[Record extracts]
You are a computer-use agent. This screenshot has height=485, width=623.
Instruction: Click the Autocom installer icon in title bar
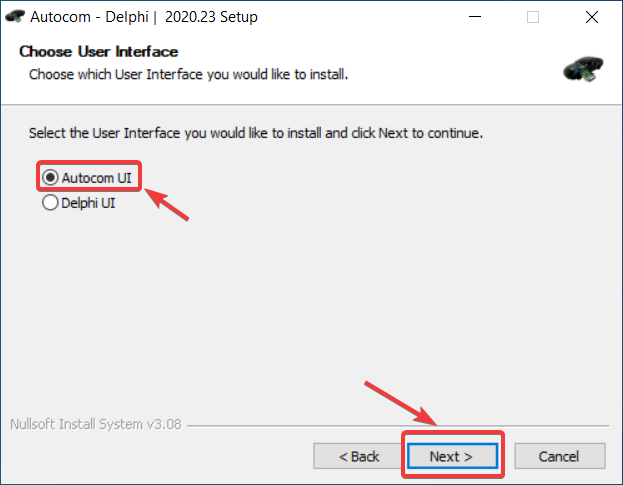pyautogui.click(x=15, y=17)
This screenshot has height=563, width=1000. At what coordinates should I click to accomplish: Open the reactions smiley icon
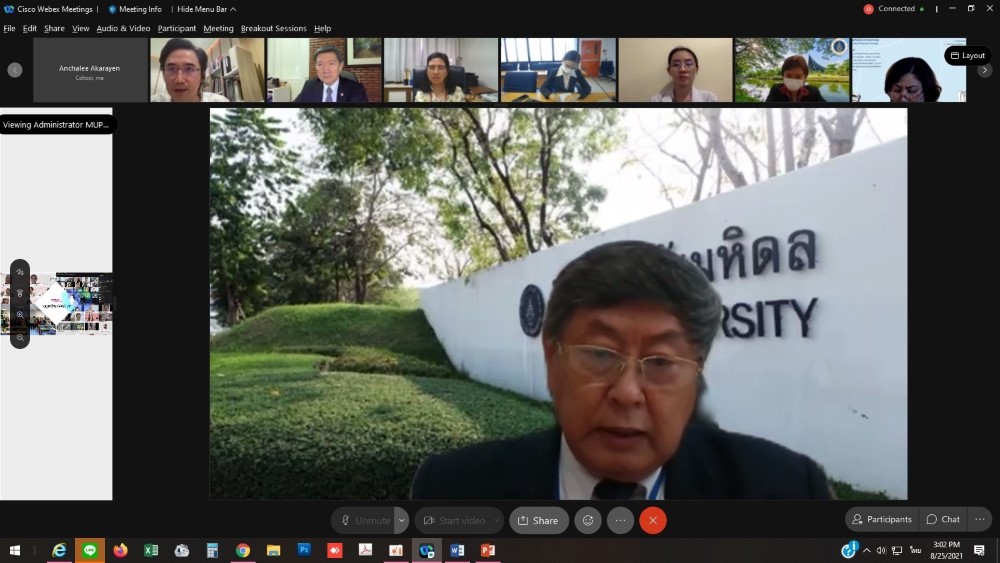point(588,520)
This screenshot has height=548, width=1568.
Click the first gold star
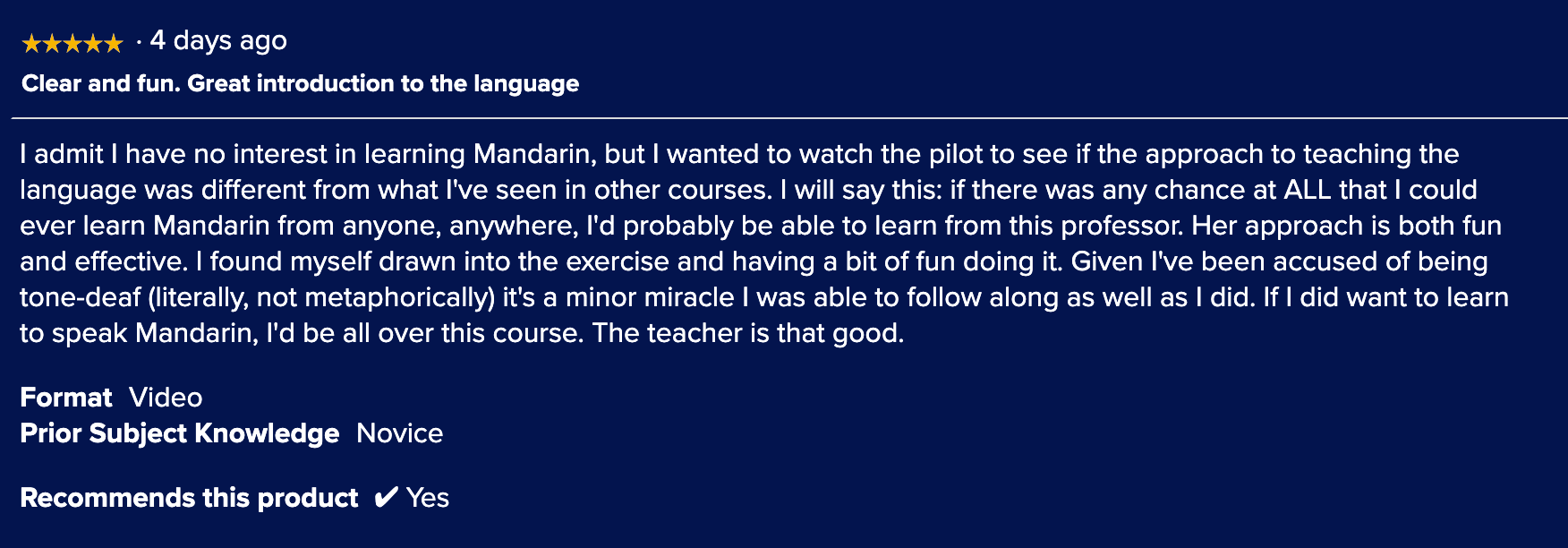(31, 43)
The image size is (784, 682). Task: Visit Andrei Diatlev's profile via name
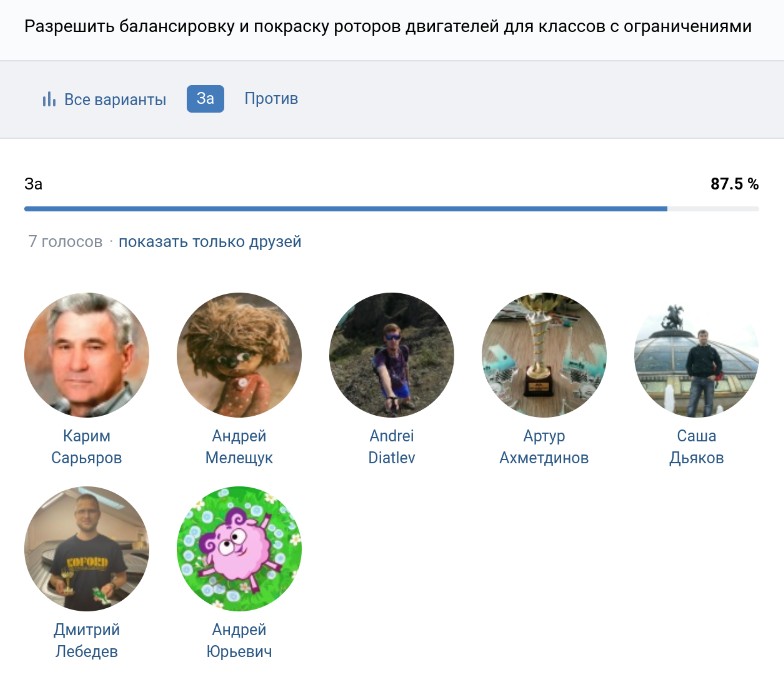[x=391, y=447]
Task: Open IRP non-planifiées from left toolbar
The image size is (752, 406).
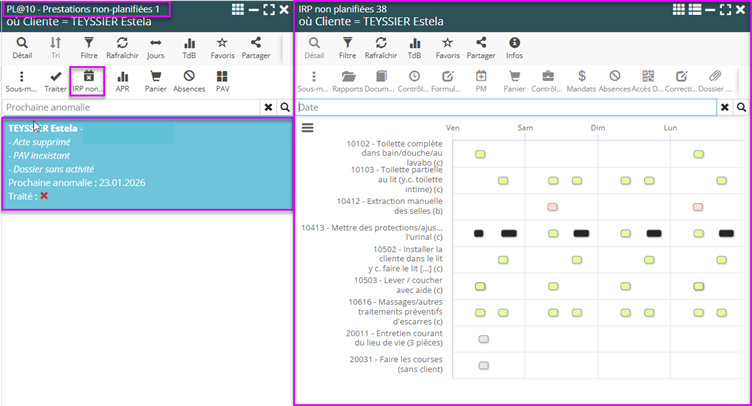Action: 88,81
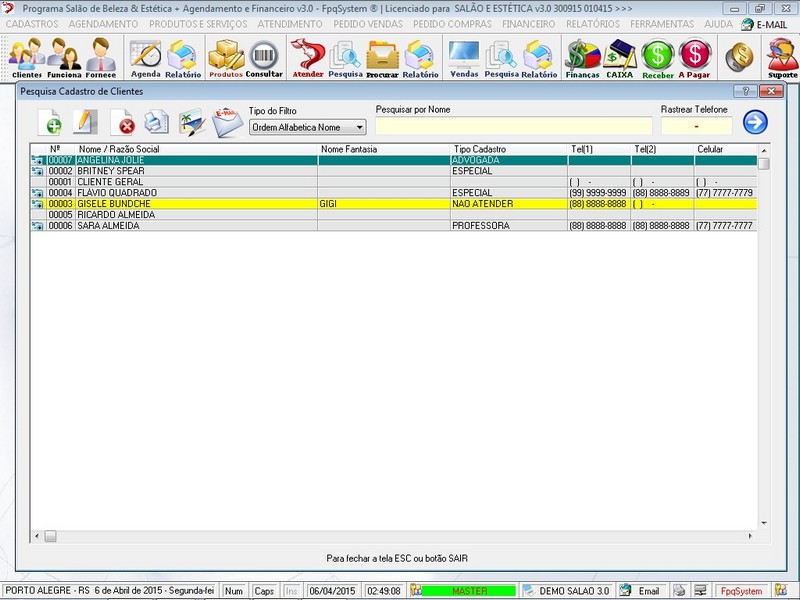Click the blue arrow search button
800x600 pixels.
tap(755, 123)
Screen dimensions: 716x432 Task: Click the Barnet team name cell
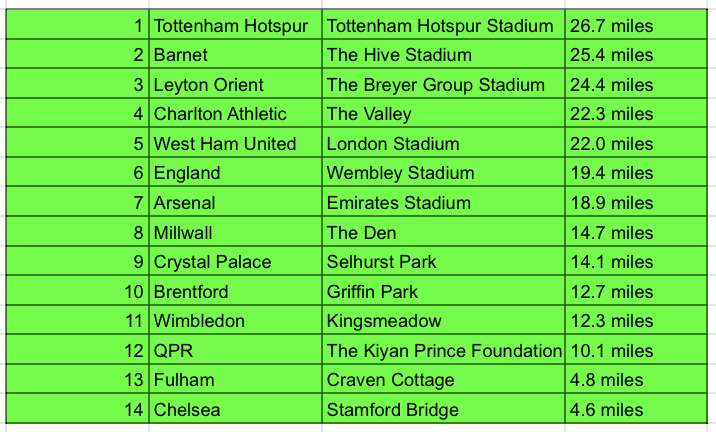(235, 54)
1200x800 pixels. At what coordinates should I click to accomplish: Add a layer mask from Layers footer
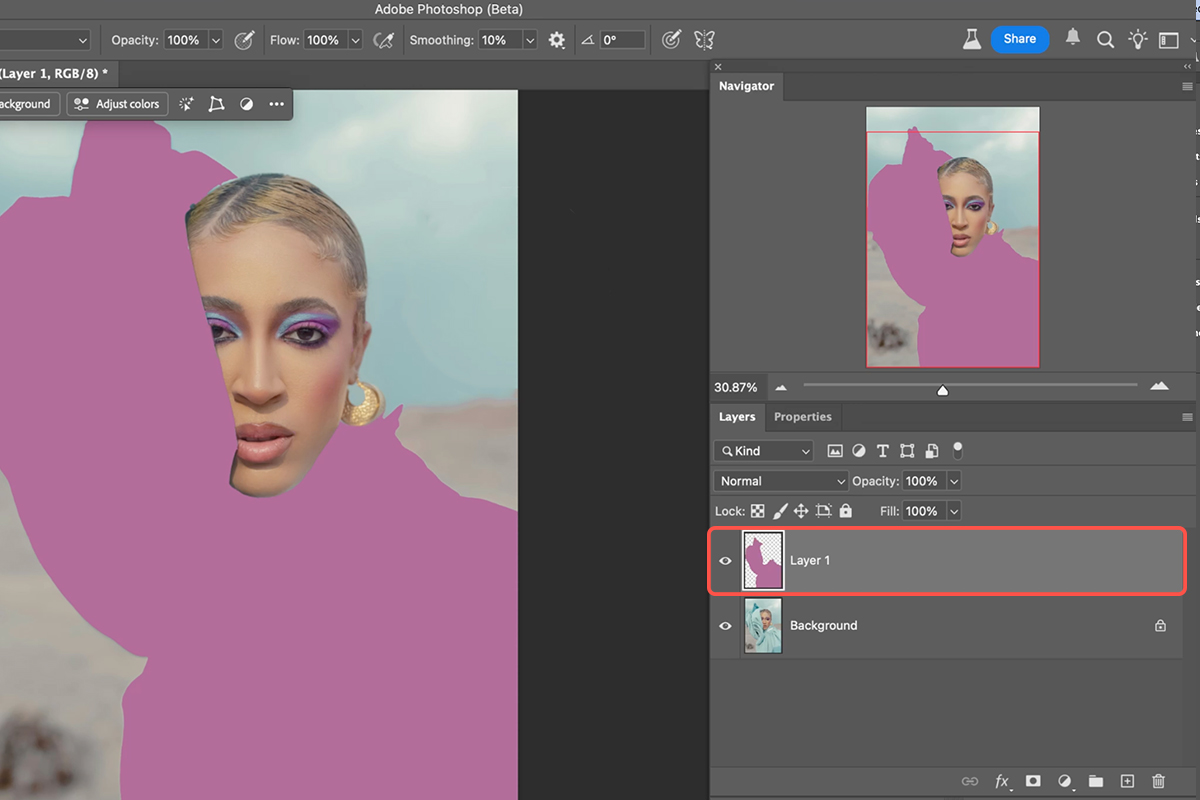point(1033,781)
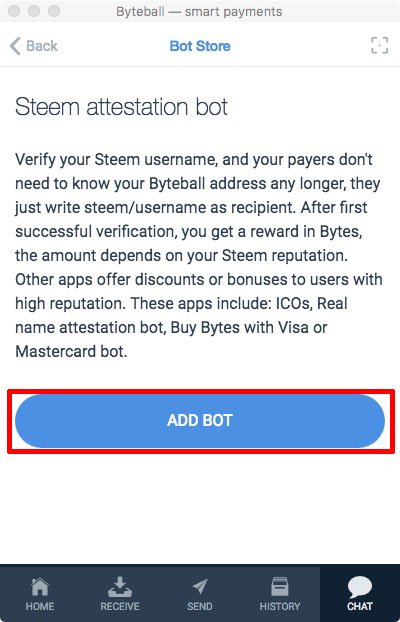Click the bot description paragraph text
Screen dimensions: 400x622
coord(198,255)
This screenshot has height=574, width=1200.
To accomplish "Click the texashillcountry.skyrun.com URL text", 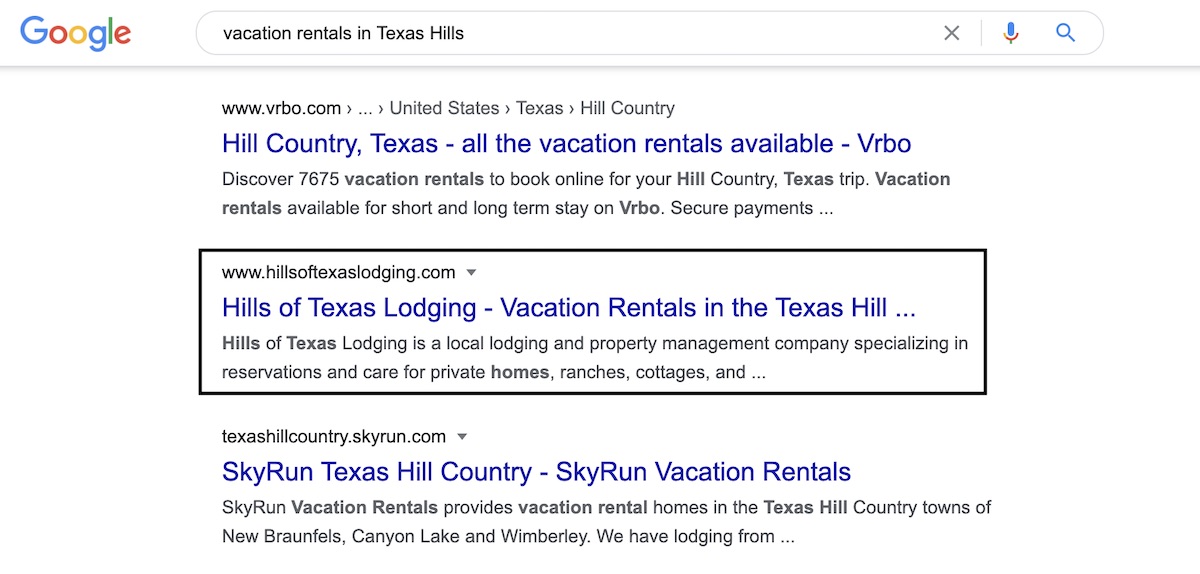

[Task details] Retype the listing exactly. Pictures do not belong in the copy.

[Task result]
You are a computer-use agent. This screenshot has height=485, width=623.
Instruction: Click the Autocom installer icon in title bar
pyautogui.click(x=15, y=17)
This screenshot has height=563, width=1000. At what coordinates should I click to accomplish: Open the reactions smiley icon
point(588,520)
This screenshot has height=548, width=1568.
Click the first gold star
(31, 43)
The image size is (784, 682). Task: Visit Andrei Diatlev's profile via name
[x=391, y=447]
Task: Open IRP non-planifiées from left toolbar
The image size is (752, 406).
Action: 88,81
Click the blue arrow search button
800x600 pixels.
tap(755, 123)
Screen dimensions: 716x432 Task: Click the Barnet team name cell
(235, 54)
1200x800 pixels. At what coordinates should I click to accomplish: Add a layer mask from Layers footer
point(1033,781)
Click the bot description paragraph text
Screen dimensions: 400x622
coord(198,255)
This screenshot has height=574, width=1200.
To accomplish "Click the texashillcountry.skyrun.com URL text", 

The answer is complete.